------ Extracted information

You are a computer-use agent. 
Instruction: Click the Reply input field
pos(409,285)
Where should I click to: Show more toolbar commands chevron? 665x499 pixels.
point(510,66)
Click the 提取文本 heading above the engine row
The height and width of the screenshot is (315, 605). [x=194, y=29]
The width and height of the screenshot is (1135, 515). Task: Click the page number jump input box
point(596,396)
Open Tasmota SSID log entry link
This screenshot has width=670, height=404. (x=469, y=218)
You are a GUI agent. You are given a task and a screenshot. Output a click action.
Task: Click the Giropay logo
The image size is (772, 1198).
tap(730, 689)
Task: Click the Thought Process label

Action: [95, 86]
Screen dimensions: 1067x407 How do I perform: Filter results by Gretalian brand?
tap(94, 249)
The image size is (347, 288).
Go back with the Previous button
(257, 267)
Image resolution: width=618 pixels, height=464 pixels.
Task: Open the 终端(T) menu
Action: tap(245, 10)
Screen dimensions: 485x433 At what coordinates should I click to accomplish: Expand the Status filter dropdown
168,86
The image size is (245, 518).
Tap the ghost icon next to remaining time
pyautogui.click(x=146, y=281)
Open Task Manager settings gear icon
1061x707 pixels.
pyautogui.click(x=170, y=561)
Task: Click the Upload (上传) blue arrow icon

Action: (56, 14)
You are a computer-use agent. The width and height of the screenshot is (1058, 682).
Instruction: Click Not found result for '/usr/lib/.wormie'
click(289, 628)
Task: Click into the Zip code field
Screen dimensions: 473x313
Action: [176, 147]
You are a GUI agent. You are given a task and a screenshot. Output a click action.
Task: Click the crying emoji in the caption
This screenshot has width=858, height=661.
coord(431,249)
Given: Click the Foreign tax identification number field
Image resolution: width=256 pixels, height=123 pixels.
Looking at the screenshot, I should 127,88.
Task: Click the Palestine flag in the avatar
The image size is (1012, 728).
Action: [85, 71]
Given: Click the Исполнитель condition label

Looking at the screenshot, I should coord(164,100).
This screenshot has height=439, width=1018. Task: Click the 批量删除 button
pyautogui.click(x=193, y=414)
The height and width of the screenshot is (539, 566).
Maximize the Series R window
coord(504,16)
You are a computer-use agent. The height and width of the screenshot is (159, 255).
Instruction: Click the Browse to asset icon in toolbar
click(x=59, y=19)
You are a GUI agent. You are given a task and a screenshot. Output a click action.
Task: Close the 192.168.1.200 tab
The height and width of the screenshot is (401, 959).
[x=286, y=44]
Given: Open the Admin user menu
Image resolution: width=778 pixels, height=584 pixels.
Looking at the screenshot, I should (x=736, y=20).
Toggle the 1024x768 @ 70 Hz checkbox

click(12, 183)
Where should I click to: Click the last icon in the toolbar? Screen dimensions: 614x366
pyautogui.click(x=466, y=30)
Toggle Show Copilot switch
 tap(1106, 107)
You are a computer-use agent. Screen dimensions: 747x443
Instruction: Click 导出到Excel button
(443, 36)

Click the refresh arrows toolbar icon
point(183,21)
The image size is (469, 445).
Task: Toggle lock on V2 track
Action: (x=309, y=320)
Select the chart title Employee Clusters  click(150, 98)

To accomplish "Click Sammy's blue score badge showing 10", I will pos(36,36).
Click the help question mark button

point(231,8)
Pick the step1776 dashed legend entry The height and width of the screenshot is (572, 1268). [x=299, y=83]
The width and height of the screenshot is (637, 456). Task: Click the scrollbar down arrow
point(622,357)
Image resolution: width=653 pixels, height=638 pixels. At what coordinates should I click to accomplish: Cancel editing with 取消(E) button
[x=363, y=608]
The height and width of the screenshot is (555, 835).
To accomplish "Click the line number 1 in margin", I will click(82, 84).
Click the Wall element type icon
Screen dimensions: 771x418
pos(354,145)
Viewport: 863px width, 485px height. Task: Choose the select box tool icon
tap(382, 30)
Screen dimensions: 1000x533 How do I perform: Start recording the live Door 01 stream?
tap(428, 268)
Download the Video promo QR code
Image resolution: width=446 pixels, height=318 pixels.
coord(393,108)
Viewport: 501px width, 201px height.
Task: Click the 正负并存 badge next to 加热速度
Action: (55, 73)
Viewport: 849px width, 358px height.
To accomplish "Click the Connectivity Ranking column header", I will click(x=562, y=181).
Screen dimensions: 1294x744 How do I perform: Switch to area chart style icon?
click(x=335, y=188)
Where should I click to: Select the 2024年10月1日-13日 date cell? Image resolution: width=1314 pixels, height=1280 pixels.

------------

Task
The whole set of records needs to be written out exactly.

Solution
You are a computer-use agent. 
Instruction: Click the Reply input field
pos(409,285)
Where should I click to: Show more toolbar commands chevron? 665x499 pixels.
point(510,66)
Click the 提取文本 heading above the engine row
The height and width of the screenshot is (315, 605). [x=194, y=29]
The width and height of the screenshot is (1135, 515). Task: Click the page number jump input box
point(596,396)
Open Tasmota SSID log entry link
This screenshot has width=670, height=404. (x=469, y=218)
You are a GUI agent. You are given a task and a screenshot. Output a click action.
Task: Click the Giropay logo
The image size is (772, 1198).
tap(730, 689)
Task: Click the Thought Process label

Action: [95, 86]
Screen dimensions: 1067x407 How do I perform: Filter results by Gretalian brand?
tap(94, 249)
The image size is (347, 288).
Go back with the Previous button
(257, 267)
Image resolution: width=618 pixels, height=464 pixels.
Task: Open the 终端(T) menu
Action: tap(245, 10)
Screen dimensions: 485x433 At what coordinates should I click to accomplish: Expand the Status filter dropdown
168,86
The image size is (245, 518).
Tap the ghost icon next to remaining time
pyautogui.click(x=146, y=281)
Open Task Manager settings gear icon
1061x707 pixels.
pyautogui.click(x=170, y=561)
Task: Click the Upload (上传) blue arrow icon

Action: (56, 14)
You are a computer-use agent. The width and height of the screenshot is (1058, 682).
Instruction: Click Not found result for '/usr/lib/.wormie'
click(289, 628)
Task: Click into the Zip code field
Screen dimensions: 473x313
Action: [176, 147]
You are a GUI agent. You are given a task and a screenshot. Output a click action.
Task: Click the crying emoji in the caption
This screenshot has width=858, height=661.
coord(431,249)
Given: Click the Foreign tax identification number field
Image resolution: width=256 pixels, height=123 pixels.
Looking at the screenshot, I should 127,88.
Task: Click the Palestine flag in the avatar
The image size is (1012, 728).
Action: [85, 71]
Given: Click the Исполнитель condition label

Looking at the screenshot, I should coord(164,100).
This screenshot has height=439, width=1018. Task: Click the 批量删除 button
pyautogui.click(x=193, y=414)
The height and width of the screenshot is (539, 566).
Maximize the Series R window
coord(504,16)
You are a computer-use agent. The height and width of the screenshot is (159, 255).
Instruction: Click the Browse to asset icon in toolbar
click(x=59, y=19)
You are a GUI agent. You are given a task and a screenshot. Output a click action.
Task: Close the 192.168.1.200 tab
The height and width of the screenshot is (401, 959).
[x=286, y=44]
Given: Open the Admin user menu
Image resolution: width=778 pixels, height=584 pixels.
Looking at the screenshot, I should (x=736, y=20).
Toggle the 1024x768 @ 70 Hz checkbox

click(12, 183)
Where should I click to: Click the last icon in the toolbar? Screen dimensions: 614x366
pyautogui.click(x=466, y=30)
Toggle Show Copilot switch
 tap(1106, 107)
You are a computer-use agent. Screen dimensions: 747x443
Instruction: Click 导出到Excel button
(443, 36)

Click the refresh arrows toolbar icon
point(183,21)
The image size is (469, 445).
Task: Toggle lock on V2 track
Action: (x=309, y=320)
Select the chart title Employee Clusters  click(150, 98)

To accomplish "Click Sammy's blue score badge showing 10", I will pos(36,36).
Click the help question mark button

point(231,8)
Pick the step1776 dashed legend entry The height and width of the screenshot is (572, 1268). [x=299, y=83]
The width and height of the screenshot is (637, 456). Task: Click the scrollbar down arrow
point(622,357)
Image resolution: width=653 pixels, height=638 pixels. At what coordinates should I click to accomplish: Cancel editing with 取消(E) button
[x=363, y=608]
The height and width of the screenshot is (555, 835).
To accomplish "Click the line number 1 in margin", I will click(82, 84).
Click the Wall element type icon
Screen dimensions: 771x418
pos(354,145)
Viewport: 863px width, 485px height. Task: Choose the select box tool icon
tap(382, 30)
Screen dimensions: 1000x533 How do I perform: Start recording the live Door 01 stream?
tap(428, 268)
Download the Video promo QR code
Image resolution: width=446 pixels, height=318 pixels.
coord(393,108)
Viewport: 501px width, 201px height.
Task: Click the 正负并存 badge next to 加热速度
Action: (55, 73)
Viewport: 849px width, 358px height.
To accomplish "Click the Connectivity Ranking column header", I will click(x=562, y=181).
Screen dimensions: 1294x744 How do I perform: Switch to area chart style icon?
click(x=335, y=188)
Where should I click to: Select the 2024年10月1日-13日 date cell? Image resolution: width=1314 pixels, height=1280 pixels.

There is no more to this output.